2. Organstellung und Bestellungsbeschluß

Der Beschluß der Eigentümerversammlung über die Bestellung eines Verwalters ist die interne Willensbildung der Eigentümergemeinschaft. Die Eigentümer verpflichten sich durch diesen Beschluß wechselseitig zur Bestellung des Verwalters. Mit der Organstellung des Verwalters sind zwingende gesetzliche Pflichten verbunden (§§ 27, 28 WEG). Daher wird der gewählte Verwalter erst mit seiner Zustimmung zur Wahl Verwalter im Sinne des Wohnungseigentumsgesetzes und damit Organ der Eigentümergemeinschaft. Von der Verwalterbestellung (Beschluß der Eigentümergemeinschaft) und der Organstellung des Verwalters ist weiter zu unterscheiden der Verwaltervertrag. 

3. Verwaltervertrag

Der Verwaltervertrag kann von den Eigentümern durch Mehrheitsbeschluß zum Abschluß gebracht werden. Die nicht zustimmenden Eigentümer sind an diesen Mehrheitsbeschluß gebunden. Die Eigentümer können durch Mehrheitsbeschluß auch z. B. den Beirat bevollmächtigten, für die Eigentümergemeinschaft einen Verwaltervertrag verbindlich mit einem neu gewählten Verwalter zu vereinbaren.

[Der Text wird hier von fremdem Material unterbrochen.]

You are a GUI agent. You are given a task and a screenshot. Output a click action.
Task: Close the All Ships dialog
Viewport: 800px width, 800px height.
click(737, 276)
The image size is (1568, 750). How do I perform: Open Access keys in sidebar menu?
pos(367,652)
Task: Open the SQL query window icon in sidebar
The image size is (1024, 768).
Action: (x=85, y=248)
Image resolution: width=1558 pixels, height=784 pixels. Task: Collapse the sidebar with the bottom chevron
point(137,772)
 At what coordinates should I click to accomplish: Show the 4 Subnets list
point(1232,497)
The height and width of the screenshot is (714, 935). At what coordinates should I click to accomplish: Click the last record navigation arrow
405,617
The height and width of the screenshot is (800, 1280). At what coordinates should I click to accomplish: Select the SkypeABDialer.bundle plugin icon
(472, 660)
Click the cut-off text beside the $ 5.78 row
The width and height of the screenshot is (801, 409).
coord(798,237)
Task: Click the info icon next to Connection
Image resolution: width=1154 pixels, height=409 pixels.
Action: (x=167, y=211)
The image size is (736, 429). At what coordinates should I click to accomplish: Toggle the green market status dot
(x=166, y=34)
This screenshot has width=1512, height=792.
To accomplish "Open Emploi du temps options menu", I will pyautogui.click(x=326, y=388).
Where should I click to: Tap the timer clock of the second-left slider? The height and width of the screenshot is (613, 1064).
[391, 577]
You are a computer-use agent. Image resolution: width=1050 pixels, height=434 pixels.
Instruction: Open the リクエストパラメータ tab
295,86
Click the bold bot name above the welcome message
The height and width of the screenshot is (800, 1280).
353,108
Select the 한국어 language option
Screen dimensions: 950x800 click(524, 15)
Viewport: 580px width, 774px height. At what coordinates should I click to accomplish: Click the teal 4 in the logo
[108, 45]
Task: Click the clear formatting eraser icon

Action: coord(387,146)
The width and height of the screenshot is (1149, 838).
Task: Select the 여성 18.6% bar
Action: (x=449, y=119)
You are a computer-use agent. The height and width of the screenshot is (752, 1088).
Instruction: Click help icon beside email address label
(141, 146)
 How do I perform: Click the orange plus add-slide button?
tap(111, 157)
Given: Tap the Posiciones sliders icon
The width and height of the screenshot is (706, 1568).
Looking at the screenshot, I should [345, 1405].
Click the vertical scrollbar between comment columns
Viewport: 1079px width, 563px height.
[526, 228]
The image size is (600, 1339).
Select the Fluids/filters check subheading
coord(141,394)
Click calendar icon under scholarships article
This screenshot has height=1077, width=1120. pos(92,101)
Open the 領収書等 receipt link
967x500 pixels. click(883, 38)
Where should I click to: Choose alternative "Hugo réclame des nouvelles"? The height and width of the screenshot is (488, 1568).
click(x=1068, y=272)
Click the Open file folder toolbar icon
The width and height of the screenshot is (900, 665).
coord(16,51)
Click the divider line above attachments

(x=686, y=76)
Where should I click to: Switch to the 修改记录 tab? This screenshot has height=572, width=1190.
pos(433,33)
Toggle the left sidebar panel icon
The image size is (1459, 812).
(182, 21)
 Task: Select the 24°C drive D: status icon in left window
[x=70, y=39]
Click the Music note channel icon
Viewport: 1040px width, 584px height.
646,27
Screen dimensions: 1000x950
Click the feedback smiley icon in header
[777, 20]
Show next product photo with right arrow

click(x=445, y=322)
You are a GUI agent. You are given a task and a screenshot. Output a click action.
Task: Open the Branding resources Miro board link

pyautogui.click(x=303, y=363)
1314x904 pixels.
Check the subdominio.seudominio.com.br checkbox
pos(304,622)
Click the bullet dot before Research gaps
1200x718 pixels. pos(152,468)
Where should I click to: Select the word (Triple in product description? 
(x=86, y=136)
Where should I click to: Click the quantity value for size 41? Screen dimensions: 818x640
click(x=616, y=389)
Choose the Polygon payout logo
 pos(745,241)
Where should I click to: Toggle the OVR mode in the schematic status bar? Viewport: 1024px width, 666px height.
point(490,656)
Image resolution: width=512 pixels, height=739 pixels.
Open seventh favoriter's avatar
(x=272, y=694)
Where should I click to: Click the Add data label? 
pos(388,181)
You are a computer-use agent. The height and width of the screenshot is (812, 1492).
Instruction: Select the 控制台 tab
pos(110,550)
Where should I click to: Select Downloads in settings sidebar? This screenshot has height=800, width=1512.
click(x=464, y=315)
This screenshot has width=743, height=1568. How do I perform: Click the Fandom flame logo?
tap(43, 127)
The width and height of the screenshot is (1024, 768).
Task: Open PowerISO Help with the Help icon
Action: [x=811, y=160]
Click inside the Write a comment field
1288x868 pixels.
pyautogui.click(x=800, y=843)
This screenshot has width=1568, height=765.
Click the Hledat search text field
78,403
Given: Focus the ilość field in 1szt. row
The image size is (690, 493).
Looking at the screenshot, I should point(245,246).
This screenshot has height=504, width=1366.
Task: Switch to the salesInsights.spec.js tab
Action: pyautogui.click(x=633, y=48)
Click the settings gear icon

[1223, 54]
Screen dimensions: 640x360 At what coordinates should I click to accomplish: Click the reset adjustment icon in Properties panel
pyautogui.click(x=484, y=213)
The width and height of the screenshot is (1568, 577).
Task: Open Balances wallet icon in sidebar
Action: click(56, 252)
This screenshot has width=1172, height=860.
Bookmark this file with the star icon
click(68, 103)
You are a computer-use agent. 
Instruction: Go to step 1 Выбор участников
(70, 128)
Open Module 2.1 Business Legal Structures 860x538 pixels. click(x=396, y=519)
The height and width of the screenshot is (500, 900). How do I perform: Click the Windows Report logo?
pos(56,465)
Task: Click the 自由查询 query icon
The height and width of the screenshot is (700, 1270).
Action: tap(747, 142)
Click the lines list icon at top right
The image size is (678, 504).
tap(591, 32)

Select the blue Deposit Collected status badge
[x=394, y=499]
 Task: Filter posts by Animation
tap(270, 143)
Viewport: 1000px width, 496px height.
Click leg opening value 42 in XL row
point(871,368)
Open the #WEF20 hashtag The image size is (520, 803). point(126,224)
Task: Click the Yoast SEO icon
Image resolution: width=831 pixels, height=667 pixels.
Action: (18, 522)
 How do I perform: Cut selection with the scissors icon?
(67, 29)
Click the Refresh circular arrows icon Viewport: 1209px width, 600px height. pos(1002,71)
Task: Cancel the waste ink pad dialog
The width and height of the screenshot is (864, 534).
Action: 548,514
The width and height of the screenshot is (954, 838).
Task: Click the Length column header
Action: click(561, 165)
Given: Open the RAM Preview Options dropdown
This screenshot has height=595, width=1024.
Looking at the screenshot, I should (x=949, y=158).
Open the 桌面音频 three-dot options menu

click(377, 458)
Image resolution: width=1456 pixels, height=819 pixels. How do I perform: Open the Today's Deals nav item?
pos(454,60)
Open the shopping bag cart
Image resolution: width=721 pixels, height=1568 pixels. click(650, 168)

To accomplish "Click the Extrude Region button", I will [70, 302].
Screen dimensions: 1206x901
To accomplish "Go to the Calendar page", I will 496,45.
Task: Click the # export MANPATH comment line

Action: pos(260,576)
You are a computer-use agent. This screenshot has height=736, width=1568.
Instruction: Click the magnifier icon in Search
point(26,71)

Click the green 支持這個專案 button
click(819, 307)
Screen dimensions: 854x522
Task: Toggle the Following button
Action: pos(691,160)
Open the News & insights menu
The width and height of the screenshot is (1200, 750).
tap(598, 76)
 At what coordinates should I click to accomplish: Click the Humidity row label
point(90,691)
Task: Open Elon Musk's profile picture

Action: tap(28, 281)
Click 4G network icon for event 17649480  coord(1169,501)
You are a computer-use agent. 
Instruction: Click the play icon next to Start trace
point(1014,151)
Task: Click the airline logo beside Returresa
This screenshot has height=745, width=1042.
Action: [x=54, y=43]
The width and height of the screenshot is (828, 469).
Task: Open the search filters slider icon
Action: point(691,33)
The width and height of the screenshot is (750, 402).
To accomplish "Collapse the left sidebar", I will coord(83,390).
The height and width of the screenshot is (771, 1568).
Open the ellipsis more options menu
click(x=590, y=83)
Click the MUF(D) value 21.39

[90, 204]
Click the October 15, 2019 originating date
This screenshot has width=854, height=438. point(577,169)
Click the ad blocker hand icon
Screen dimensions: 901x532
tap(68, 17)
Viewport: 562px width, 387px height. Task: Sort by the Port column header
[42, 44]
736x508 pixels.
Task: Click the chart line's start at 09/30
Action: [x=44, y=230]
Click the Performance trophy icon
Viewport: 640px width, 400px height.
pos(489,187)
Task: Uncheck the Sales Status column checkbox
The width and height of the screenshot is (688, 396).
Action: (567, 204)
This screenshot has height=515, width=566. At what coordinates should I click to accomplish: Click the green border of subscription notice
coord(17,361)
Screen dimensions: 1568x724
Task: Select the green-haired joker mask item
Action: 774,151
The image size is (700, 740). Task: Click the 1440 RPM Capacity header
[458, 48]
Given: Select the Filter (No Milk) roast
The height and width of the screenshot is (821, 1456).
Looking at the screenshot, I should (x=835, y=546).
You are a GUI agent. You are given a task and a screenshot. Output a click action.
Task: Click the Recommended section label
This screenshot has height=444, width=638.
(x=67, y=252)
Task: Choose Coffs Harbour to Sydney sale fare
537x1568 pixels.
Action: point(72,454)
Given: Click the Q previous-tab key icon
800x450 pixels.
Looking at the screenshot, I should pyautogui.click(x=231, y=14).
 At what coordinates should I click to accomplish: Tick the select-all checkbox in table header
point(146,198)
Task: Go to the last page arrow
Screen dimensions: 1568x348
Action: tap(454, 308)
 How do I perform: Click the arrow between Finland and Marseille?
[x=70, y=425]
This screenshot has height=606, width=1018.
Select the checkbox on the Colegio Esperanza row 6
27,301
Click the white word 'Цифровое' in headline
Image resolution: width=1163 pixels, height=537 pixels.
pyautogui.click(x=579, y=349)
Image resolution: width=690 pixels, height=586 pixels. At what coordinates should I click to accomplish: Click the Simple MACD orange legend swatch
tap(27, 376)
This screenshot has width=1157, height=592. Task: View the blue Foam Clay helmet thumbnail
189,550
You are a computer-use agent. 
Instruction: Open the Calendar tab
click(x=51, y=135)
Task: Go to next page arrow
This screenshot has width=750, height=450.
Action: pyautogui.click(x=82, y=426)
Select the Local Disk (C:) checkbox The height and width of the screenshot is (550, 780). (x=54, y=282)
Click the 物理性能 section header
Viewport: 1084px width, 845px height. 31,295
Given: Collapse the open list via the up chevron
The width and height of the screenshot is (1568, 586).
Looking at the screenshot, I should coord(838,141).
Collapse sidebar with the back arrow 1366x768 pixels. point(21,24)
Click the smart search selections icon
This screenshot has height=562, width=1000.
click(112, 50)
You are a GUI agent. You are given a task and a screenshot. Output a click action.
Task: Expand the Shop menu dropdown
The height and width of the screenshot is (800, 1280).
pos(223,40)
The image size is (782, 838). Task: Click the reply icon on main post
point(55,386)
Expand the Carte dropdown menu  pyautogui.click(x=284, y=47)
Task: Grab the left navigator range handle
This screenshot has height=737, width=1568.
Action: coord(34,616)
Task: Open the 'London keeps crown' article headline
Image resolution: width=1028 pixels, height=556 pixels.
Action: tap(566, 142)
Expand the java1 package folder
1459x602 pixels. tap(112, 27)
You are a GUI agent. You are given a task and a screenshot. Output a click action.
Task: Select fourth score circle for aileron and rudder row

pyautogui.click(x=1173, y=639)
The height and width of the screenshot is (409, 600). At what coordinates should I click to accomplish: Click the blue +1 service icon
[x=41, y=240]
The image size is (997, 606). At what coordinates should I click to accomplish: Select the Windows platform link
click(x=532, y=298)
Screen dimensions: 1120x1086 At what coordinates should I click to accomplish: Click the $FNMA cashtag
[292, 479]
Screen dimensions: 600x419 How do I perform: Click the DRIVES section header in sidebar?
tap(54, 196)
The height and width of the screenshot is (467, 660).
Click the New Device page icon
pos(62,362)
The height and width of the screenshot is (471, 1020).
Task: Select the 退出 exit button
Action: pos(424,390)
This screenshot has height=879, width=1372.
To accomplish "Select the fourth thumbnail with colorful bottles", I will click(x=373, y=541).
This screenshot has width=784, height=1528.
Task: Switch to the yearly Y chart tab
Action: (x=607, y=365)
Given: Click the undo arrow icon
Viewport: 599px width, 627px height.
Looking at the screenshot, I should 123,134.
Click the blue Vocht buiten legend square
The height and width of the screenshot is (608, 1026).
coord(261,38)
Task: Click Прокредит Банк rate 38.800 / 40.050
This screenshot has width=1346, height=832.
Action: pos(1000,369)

Aus Gründen der Rechtsklarheit und wegen der möglicherweise mit der Vertretung verbundenen Haftungsrisiken ist es dringendst zu empfehlen, daß der Beirat den von ihm ausgearbeiteten Verwaltervertrag der Eigentümerversammlung zur Beschlußfassung vorlegt und genehmigen läßt. 

4. Stimmrecht

Bei der Abstimmung über die Verwalterbestellung ist ein Wohnungseigentümer auch dann stimmberechtigt, wenn er selbst zum Verwalter bestellt werden soll. § 25 Abs. 5 WEG ist auf die Bestellung des Verwalters nicht anwenbar (KG NJW-RR 1987, 268, OLG Düsseldorf WE 1996, 70 (71).

Ebenso kann der Verwalterkandidat das Stimmrecht von Eigentümern, die er kraft Vollmacht vertritt, bei der Abstimmung über seine eigene Bestellung zum Verwalter ausüben, solange diese Stimmrechtsausübung nicht rechtsmißbräuchlich ist. Nach § 25 Abs. 5 WEG ist ein Wohnungseigentümer nicht stimmberechtigt, wenn die Beschlußfassung die Vornahme eines auf die Verwaltung des gemeinschaftlichen Eigentums bezüglichen Rechtsgeschäfts mit ihm oder die Einleitung oder Erledigung eines Rechtsstreits der anderen Wohnungseigentümer gegen ihn betrifft oder wenn er nach § 18 WEG rechtskräftig verurteilt ist. Daher kann ein Wohnungseigentümer kein Stimmrecht bei der Beschlußfassung über den Verwalterdienstvertrag ausüben, wenn er selbst zum Verwalter bestellt ist oder gleichzeitig mit dem Beschluß über die Verwalterbestellung auch stillschweigend über den Verwalterdienstvertrag beschlossen wird. Ein eindeutiges Stimmrechtsverbot erfaßt auch die dem Verwalterkandidaten von anderen Eigentümern erteilten Vollmachten, d. h. der Verwalterkandidat kann die Stimmrechtsvollmachten bei der Abstimmung über den Verwaltervertrag mit sich selbst nicht auszüben.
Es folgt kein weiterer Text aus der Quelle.